How survey evidence feeds the ventilation calculation
In Heatworx, the ventilation heat loss for each room is not a single fixed assumption. It is built up from observable survey evidence about the building.
The survey captures whether windows and doors are draughty or draught-stripped, whether the building has suspended timber floors, whether there are background ventilators (trickle vents), whether extract fans are present, and whether a mechanical ventilation system is installed. These inputs feed into the air permeability and ventilation rate calculation, which in turn determines how much heat each room loses to air movement.
Where no blower door test result is available, Heatworx uses a SAP-based estimation approach to derive an air permeability from these building characteristics. The inputs are editable — if you know the building is tighter or leakier than the estimate suggests, you can adjust the assumptions.
This matters because ventilation heat loss is one of the most uncertain parts of any heat loss calculation. Making the inputs visible and editable is more honest than hiding them behind a single fixed air change rate.
Frequently asked questions
Does MVHR reduce heat loss?
Yes, significantly. An MVHR system recovers 50 to 90 percent of the heat from extracted air, so the incoming fresh air arrives already partly warmed. This reduces the effective ventilation heat loss compared to natural ventilation with the same air change rate. The reduction is largest in airtight buildings where most air movement passes through the heat recovery unit rather than bypassing it through cracks and gaps.
Should I block up trickle vents to reduce heat loss?

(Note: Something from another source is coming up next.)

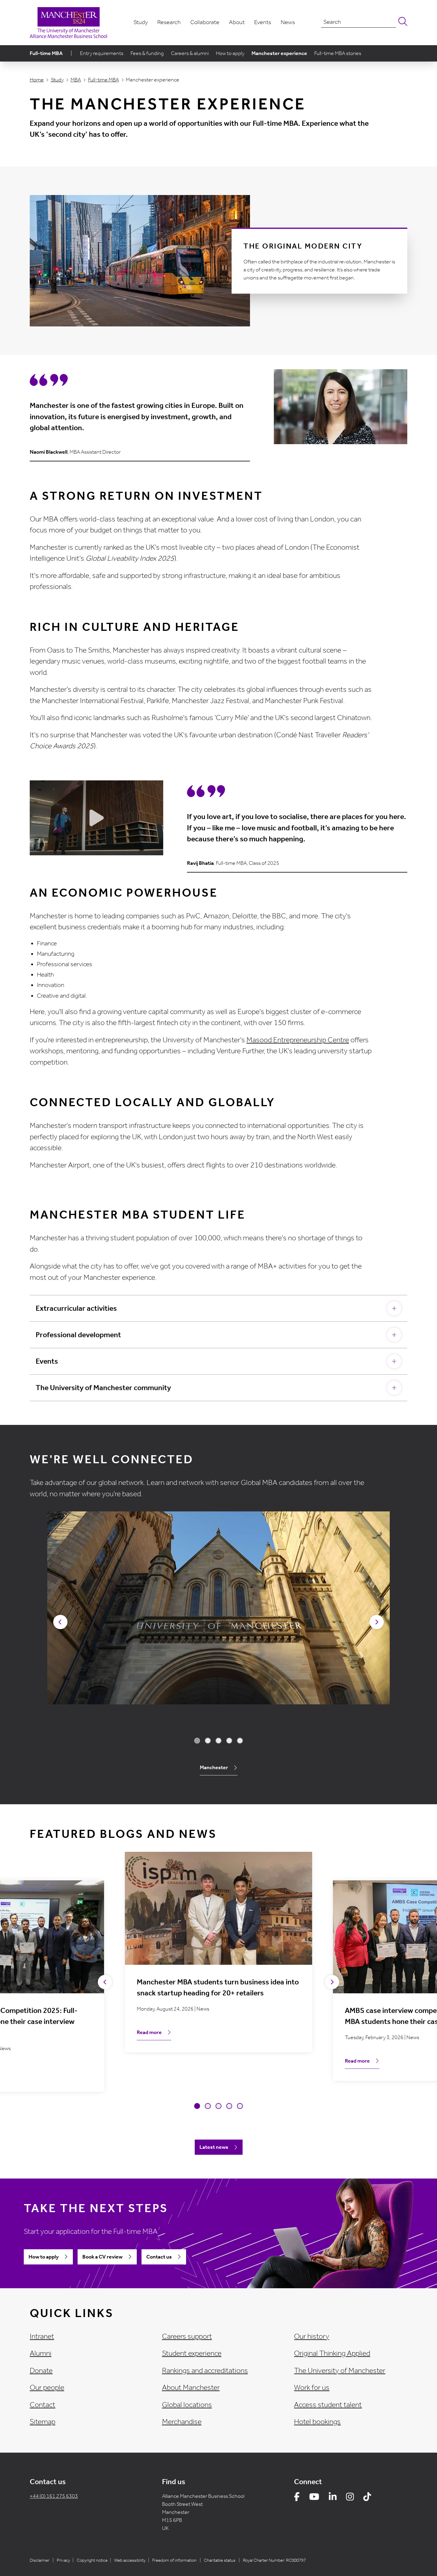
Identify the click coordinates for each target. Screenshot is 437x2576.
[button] (60, 1622)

No. Trickle vents are there for a reason — they provide the minimum controlled ventilation needed for indoor air quality and to reduce the risk of condensation and mould. Blocking them does reduce ventilation heat loss on paper, but it creates moisture problems that are harder and more expensive to fix than the heat loss they prevent. The right approach is to include them in the calculation and accept that some ventilation heat loss is the cost of a healthy indoor environment.
How does a suspended floor affect ventilation heat loss?
A suspended timber floor with a ventilated sub-floor void can add a substantial amount of infiltration. Cold air from the void enters the living space through gaps between floorboards, around skirting boards and at floor-wall junctions. In older houses with original timber floors that have not been sealed, this can be one of the largest single contributors to air leakage. The effect is included in the ventilation calculation because it is a real and often dominant path for uncontrolled air movement.